In response to a national outcry over increasing reports about wounded troops being asked to pay back enlistment bonuses, the Pentagon has found that the rules were over-interpreted by some and has clarified the policy. The plain truth - the Pentagon will seek to recoup enlistment bonuses from wounded troops ONLY IF THE WOUNDS WERE SELF-INFLICTED THROUGH DELIBERATE AND OBVIOUS MISCONDUCT (suicide attempt, etc.).
This policy was re-stated by Brigadier General Michael Tucker (pictured above left), assistant surgeon general for Warrior Care and Transition, on the Military.com website on November 26th, 2007. Because of its importance, I reproduce it here in its entirety:
Soldiers who become ill or are wounded while on active duty are entitled to keep all recruitment bonuses due them.

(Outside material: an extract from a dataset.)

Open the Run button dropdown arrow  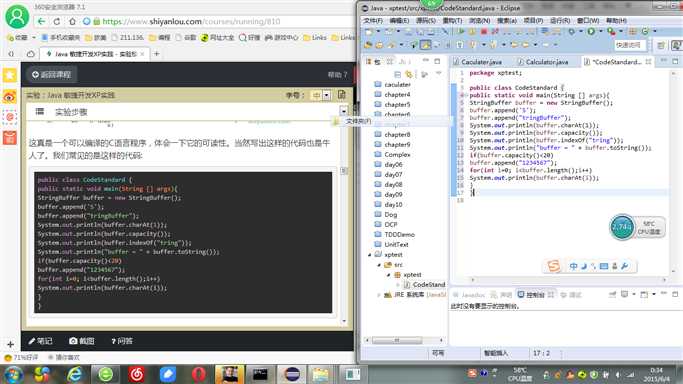pyautogui.click(x=601, y=31)
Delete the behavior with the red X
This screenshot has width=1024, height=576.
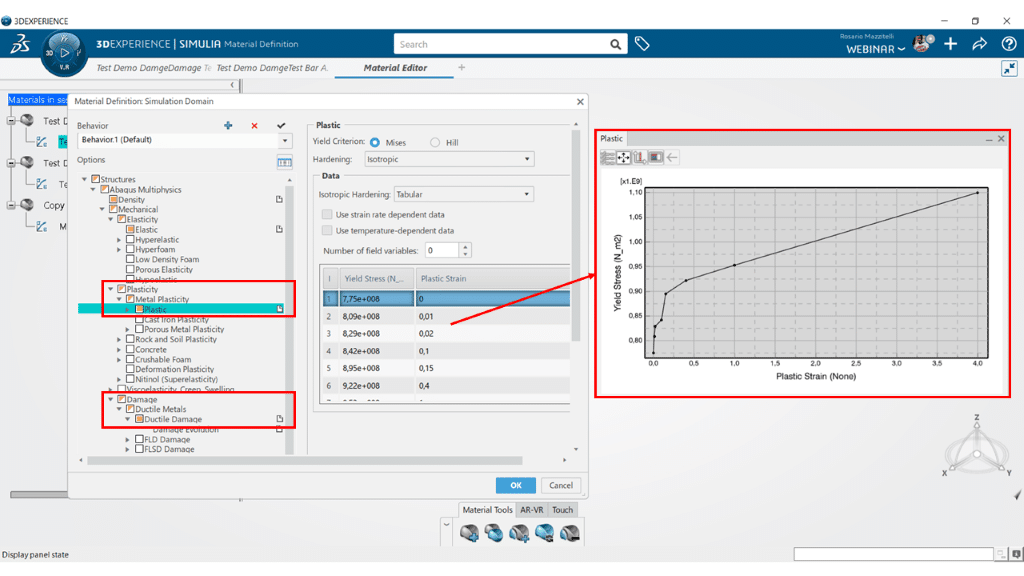(x=254, y=126)
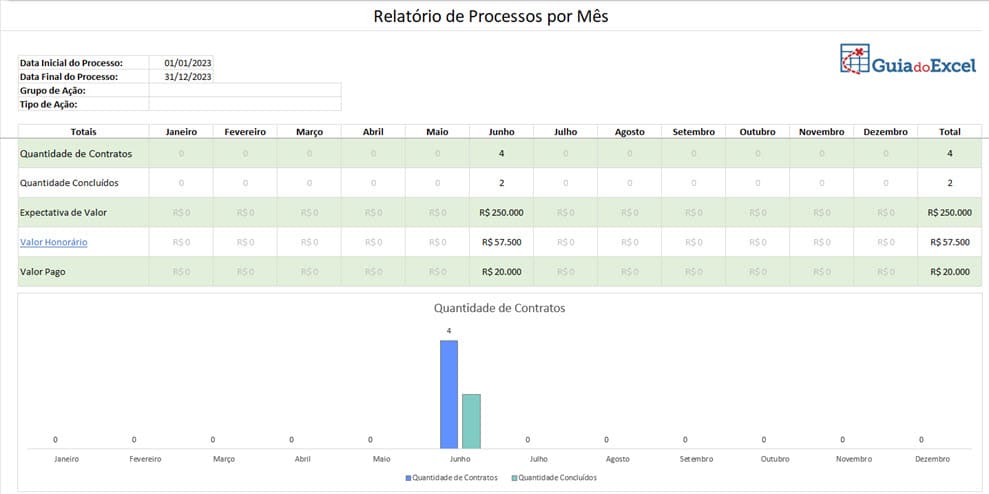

The Army reiterated that policy today, after a Wounded Soldier inadvertently received a letter from the Army that stated he would be required to pay back any enlistment money he received.
“If you are ill or were injured while on duty, the Army will not ask you to repay any portion of your recruitment bonus,” said Brig. Gen. Mike Tucker, assistant surgeon general for Warrior Care and Transition. “This money will stay in the hands of our Soldiers.”
Army policy prohibits what is described as “recoupment” when it would be contrary to equity and good conscience, or would be contrary to the nation’s interests. Those circumstances include, for example, “an inability to complete a service agreement because of illness, injury, disability or other impairment that did not clearly result from misconduct.”
The Army is looking into the specifics behind former Soldier Jordan Fox, who was injured while serving in Iraq. Mr. Fox told news media he had received a letter from the Army stating he would be required to repay a $3,000 enlistment bonus.
The general said Soldiers who have received letters from the Army asking for repayment of a recruitment bonus should contact the Wounded Soldier and Family Hotline to report the issue as soon as possible.
“If there’s a problem, we are going to fix it,” Brig. Gen. Tucker said. “We are committed to honoring our Warriors and Families in transition.”
The hotline is staffed by subject-matter experts 24 hours a day, seven days a week to help speed the resolution of issues pertaining to wounded Soldiers and their Families. Callers will receive responses within 24 hours. For those who reside within the United States, the hotline can be reached at 800-984-8523.
Soldiers and Families may also call from overseas assignments via the Defense Switch Network 312-328-0002 and within the U.S., 328-0002.
The hotline also receives messages via email at: firstname.lastname@example.org.
A similar story, posted on the Navy Times website on November 29th, echoes this story, and adds one more proviso: Troops who are wounded will also continue to receive the remainder of their bonuses at their annual anniversaries of payment.
An article posted on November 30th, 2007 in Army.mil provides more information on General Tucker. Being a two-time combat veteran himself, General Tucker knows first hand what wounded combat veterans must deal with physcially and emotionally, and has acquired a reputation for being a "bureaucracy buster" on their behalf. The article also further discusses the concept of "Warrior in Transition Units (WTU)", designed to better facilitate a wounded veteran's transition back to a productive and satisfactory civilian life.
On November 6th, KTUU Channel 2 in Anchorage aired a story about the WTU recently implemented in Fort Wainwright, adjacent to Fairbanks. One of our returning veterans spoke highly of the quality, variety, and value of the services provided.